Shoplifting in Inverness shot up by 34% in 2017 compared with the previous year according to Chief Inspector Colin Gough.
The Area Commander told the Inverness Area Committee’s policing performance summary there were a total of 457 cases.
He said: “What concerned me yet again was the increase in shoplifting, up by 116 compared to last year.
“When you look at these figures it has risen against the three and five-year baseline figures, it is not a spike – it is rising.”
The Chief Inspector noted that the increase in shoplifting has been offset to a degree by the high detection rate of close to 80%.
He said: “We as a service know our priority offenders so if you can impact on location, on perpetrator, on victim then you will see a decline.”
Central to that will be the combined efforts of BID, businesses and security guards linked directly with the police through the walkie-talkie “shop-link” system.
“There are good relations between the retail groups, I think that was long overdue.

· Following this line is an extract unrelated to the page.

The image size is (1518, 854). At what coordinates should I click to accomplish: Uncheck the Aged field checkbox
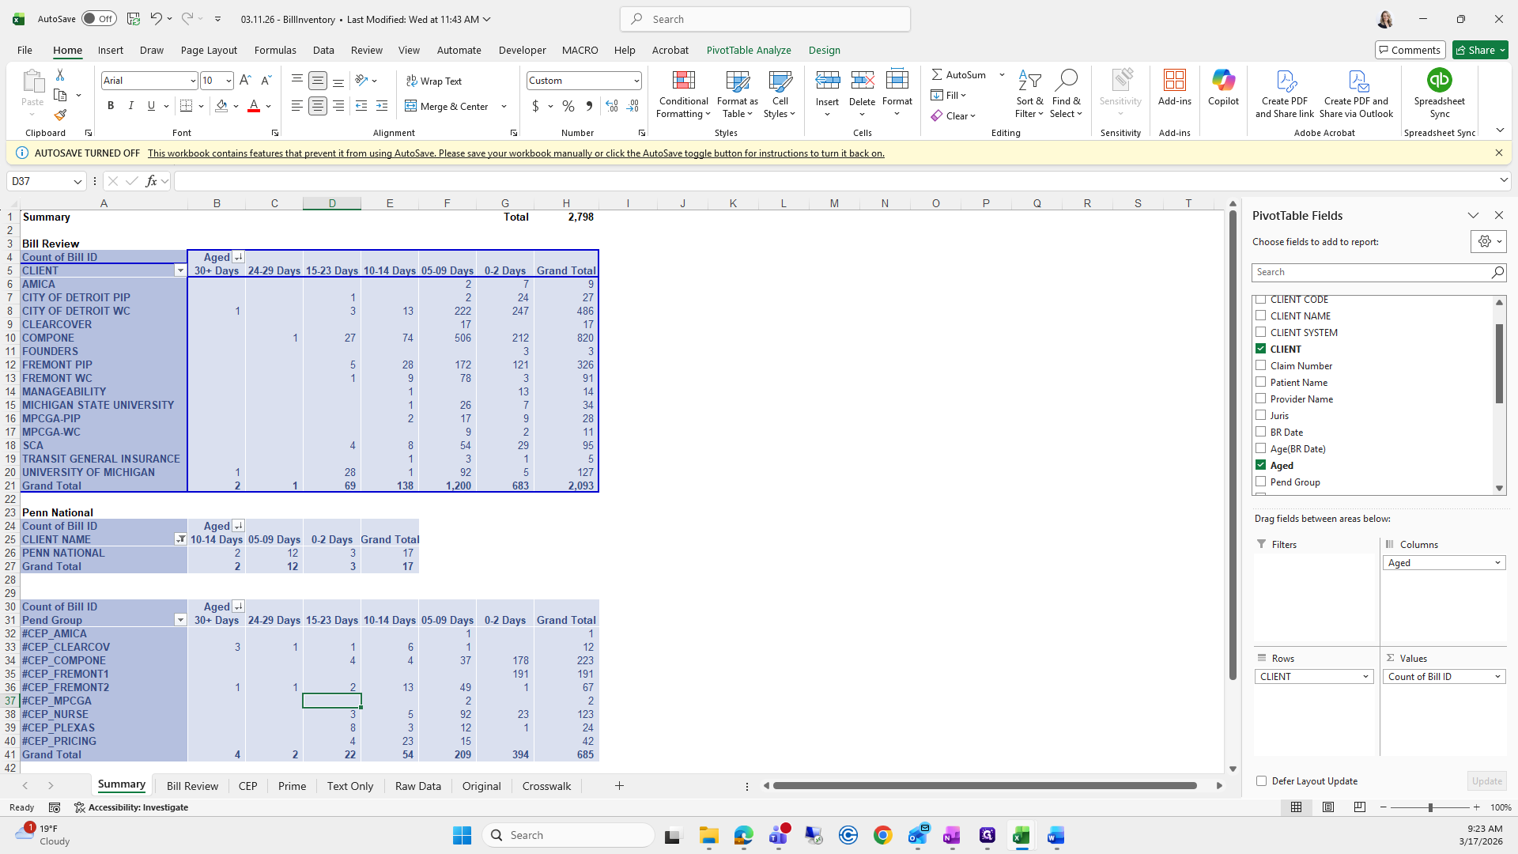tap(1261, 465)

And with shop-link we are on it before an incident has been reported.”
He added: “There is more trust in reporting with the task team and shop link so the city centre police team can get to work.”
One good point was that so effective is the new shop-link system that often “we are on it before anything has officially been reported.”
Chief Inspector Gough said: “A lot of good work is going on. In terms of what we know clothing outlets are the number one target, three of four down are major supermarkets.”
The report also noted the number of incidents from drinking alcohol on the street to hate crime to vandalism was well below the five year baseline.